▸ Text excerpt:
Major Wetlands Criminal Prosecution Results In Defendants Receiving Jail Sentences, Paying Restitution

In what federal officials are calling one of the most significant wetlands criminal enforcement prosecutions in U.S. history, three people and two affiliated corporations --Big Hill Acres Inc., and Consolidated Investments Inc. -- were sentenced in the U.S. District Court for the Southern District of Mississippi, the Department of Justice and EPA announced on Dec. 6.

Robert Lucas Jr. was sentenced to nine years in prison followed by three years of supervised release, and will pay a $15,000 fine. His daughter Robbie Lucas Wrigley was sentenced to 87 months in prison followed by three years of supervised release, and also is required to pay a $15,000 fine. M.E. Thompson Jr. also was sentenced to 87 months in prison followed by three years supervised release, and will pay a $15,000.

Big Hill Acres Inc. was fined $4.8 million and sentenced to five years probation. Consolidated Investments Inc. was sentenced to five years probation and is required to pay a $500,000 fine.

"The defendants in this case defrauded their customers and destroyed wetlands that are critical to the Gulf Coast ecosystem," said Sue Ellen Wooldridge, assistant attorney general for the Justice Department's Environment and Natural Resources Division. "This landmark criminal case sends a strong message that corporations and individuals who commit flagrant violations of our environmental laws will be prosecuted vigorously and will face the possibility of lengthy prison sentences."

All five defendants were convicted after trial earlier this year of Clean Water Act violations for illegally filling hundreds of acres of wetlands during the development of a 2,600 acre subdivision on property in Vancleave, Miss., known as Big Hill Acres. All of the defendants also were convicted of conspiracy and mail fraud for then selling hundreds of home sites on the filled-in wetlands despite warnings from public health officials that they were illegally installing septic systems in saturated soil that would contaminate the property.

▸ Supplied data:

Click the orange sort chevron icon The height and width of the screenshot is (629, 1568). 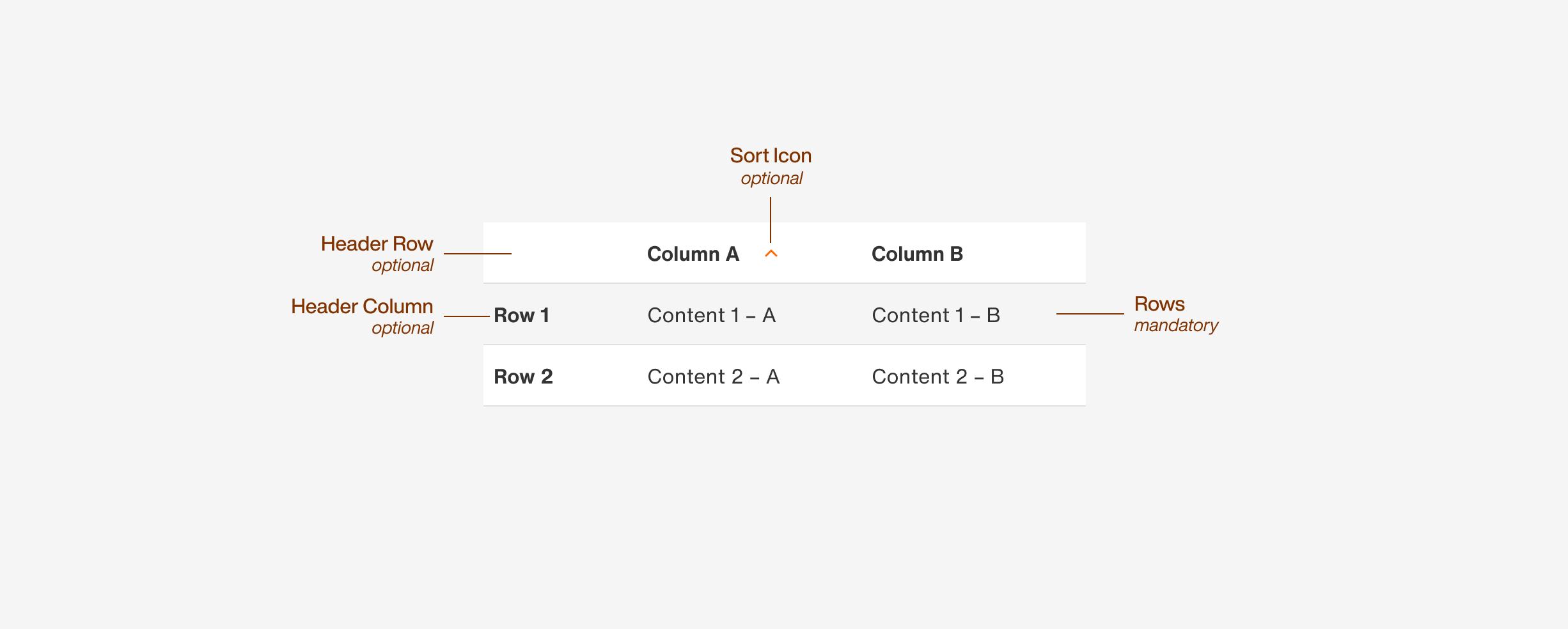click(771, 254)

▸ Stated task: Transcribe the passage of the wetlands prosecution article above, from "In what federal" up to and including "announced on Dec. 6.".

▸ Complete output:
In what federal officials are calling one of the most significant wetlands criminal enforcement prosecutions in U.S. history, three people and two affiliated corporations --Big Hill Acres Inc., and Consolidated Investments Inc. -- were sentenced in the U.S. District Court for the Southern District of Mississippi, the Department of Justice and EPA announced on Dec. 6.